ExpectLabs logoBack in December, we noted that an SF-based start-up called Expect Labs was working with Nuance Communications (and others) to deliver a showcase iPad application called MindMeld. The demo was an impressive display of what the company calls “Anticipatory Computing.” Like Google Now, it is the product of constant monitoring and analysis of human input (words, gestures, location…) for the purpose of delivering relevant items (search results) from a set of defined sources on the Internet or World Wide Web. In the case of MindMeld, for example, if two people start talking about “happy hour” near the end of work day, the app may display specials and offer suggested watering holes based on local information from Yelp! or other local search sources.

That’s the low-hanging fruit. It was enough to garner a reported $2.4 million in seed financing from Google, Greylock, Bessemer, IDG Ventures, KPG Ventures and Quest Venture Partners. This week,  Expect Labs added three new investors whose contributions “more than equaled” the previous investment. More importantly, it signals great future expectations in three distinct opportunity areas. Device manufacturer Samsung has never been shy about adding new features and functions that define the “natural user interface.” With its competitive sights set squarely on defeating Apple’s iOS-based devices in the marketplace, Samsung is motivated to continually differentiate. Spoken words, gestures, touch and other signals of user intent must be taken into account. Expect Labs’ core technologies will be expected to make the most of matching all that input with relevant responses.

For Intel, the value of what Expect Labs should be equally obvious. Making sense out of voluminous amounts of diverse inputs will be extremely computing-intensive. Expect Labs is creating products and services that showcase the power of what Intel calls Perceptual Computing, which is Intel’s term for technologies designed to render the mouse unnecessary by replacing it with more natural user interfaces, including speech, gestures and touch. Intel has issued a software development kit (SDK) to encourage creative input from app developers around the world. All the different modalities of input represent more grist or other raw material for Expect Labs’ core technology platform, the Anticipation Engine.

The participation of Telefonica Digital represents a wise investment by a very forward-looking, global telephone company. Parent company, Telefonica, is the seventh diversified telecommunications company and the fifth largeset wireless carrier. Telefonica Digital was formed last year as a global business unit focused growing a diverse set of digital assets through R&D, acquisition or partnerships. It has identified cloud computing, mobile advertising, M2M and eHealth as focus areas, but management well understands that fostering and delivering applications and services that leverage “Big Data” and “Cloud Computing” to serve over 315 million customers will be its growth engine. Expect Labs’ Anticipation Engine, residing in Telefonica Digital’s cloud and hoovering up user input and scads of real-time data suits Telefonica’s requirements very nicely.

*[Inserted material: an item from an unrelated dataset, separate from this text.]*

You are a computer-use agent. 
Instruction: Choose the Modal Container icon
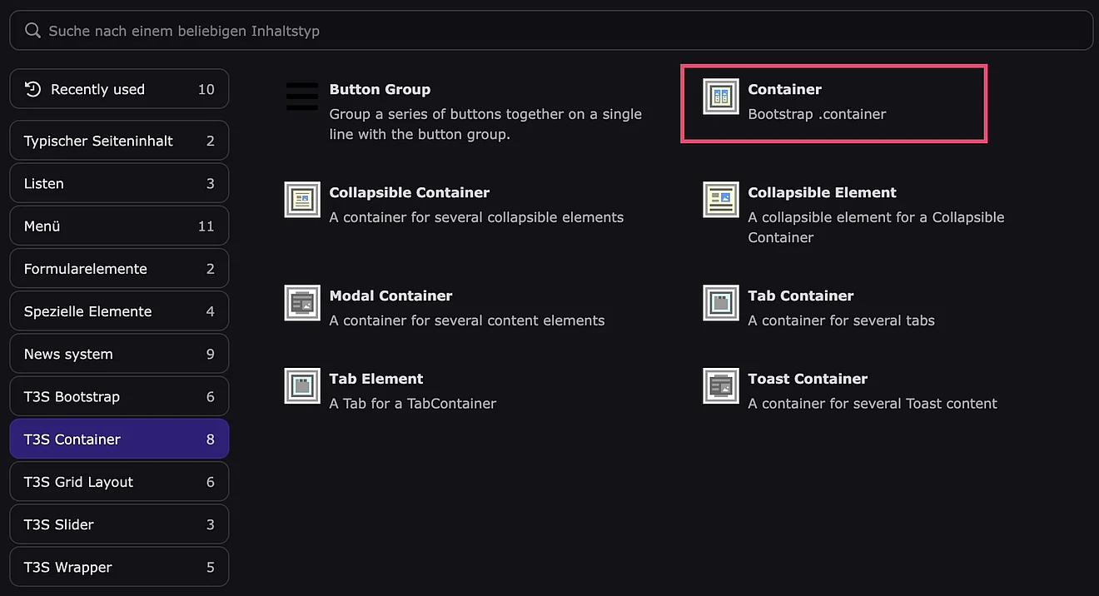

There is a lot of fertile ground where Perceptual Computing meets Anticipatory Engines. The resulting products and services will define one of the families of Virtual Personal Assistants (VPAs) that are destined to redefine mobile search and ecommerce. Results from the Anticipation Engine already have many similarities to the latest features of Google Now, which uses a form of Anticipatory Computing to provide relevant information to support daily planning (like weather, travel plans, traffic conditions and other factors like restaurant reservations or movie show times). Solutions developers are making great strides in figuring out when, where and how it is reasonable to expect this type of automated system to be of assistance to individuals. It is a long-term learning process by both humans and machines.